The tuples are similar to lists - **a group of items/elements enclosed with parenthesis**, instead of square brackets.

Like lists, **tuples are also ordered** (so they can also be indexed and sliced).

A key use for tuples is storing a fixed collection of elements which you do not want re-ordered, such as geographic coordinates.

In [63]:
coord = (-77.31, 38.83)
print(coord)

(-77.31, 38.83)


Given tuples are also ordered, you can find their values based on index position

In [64]:
print(coord[0]) # print value at index 0
print(coord[1]) # print value at index 1

-77.31
38.83


As opposed to lists, **tuples are immutable**. You cannot be further change elements of a tuple once created.

In [65]:
coord[1] = 39.02 # trying to assign a new value to a particular tuple element is giving us an error message

TypeError: 'tuple' object does not support item assignment

If we want to update one element of the tuple, we need to reassign the whole tuple.

In [66]:
coord_updated = (coord[0], 39.02)
print(coord_updated)

(-77.31, 39.02)


# Strings

You can also think of a string as a compound data type—a sequence of characters enclosed in quotes. Given this characteristic, **strings can be treated as sequenced or ordered data**, meaning they **can be indexed and sliced** just like lists and tuples.
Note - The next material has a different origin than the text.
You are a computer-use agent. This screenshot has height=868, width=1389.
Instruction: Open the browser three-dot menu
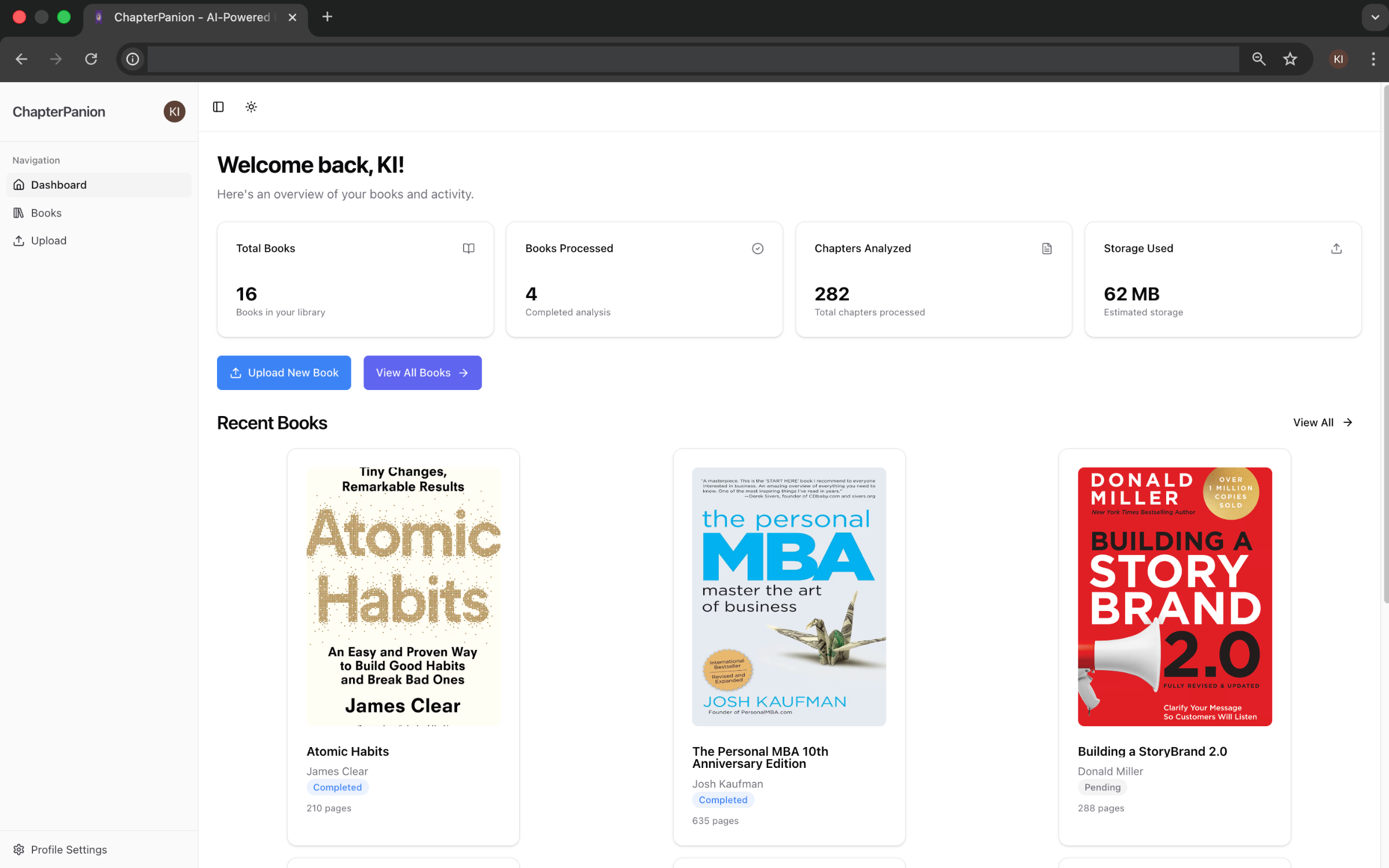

However, similar to tuples, **strings are immutable**.

In [67]:
# Defining a string
text = "Strings can be indexed and sliced!"

# Indexing: Accessing individual characters
print(text[0])   # Output: S (first character)
print(text[8])   # Output: c (character at index 8)
print(text[-1])  # Output: ! (last character using negative indexing)

# Slicing: Creating a substring
print(text[0:7])    # Output: Strings (characters from index 0 to 7)
print(text[15:])    # Output: indexed and sliced! (slicing from index 15 to the end)

S
c
!
Strings
indexed and sliced!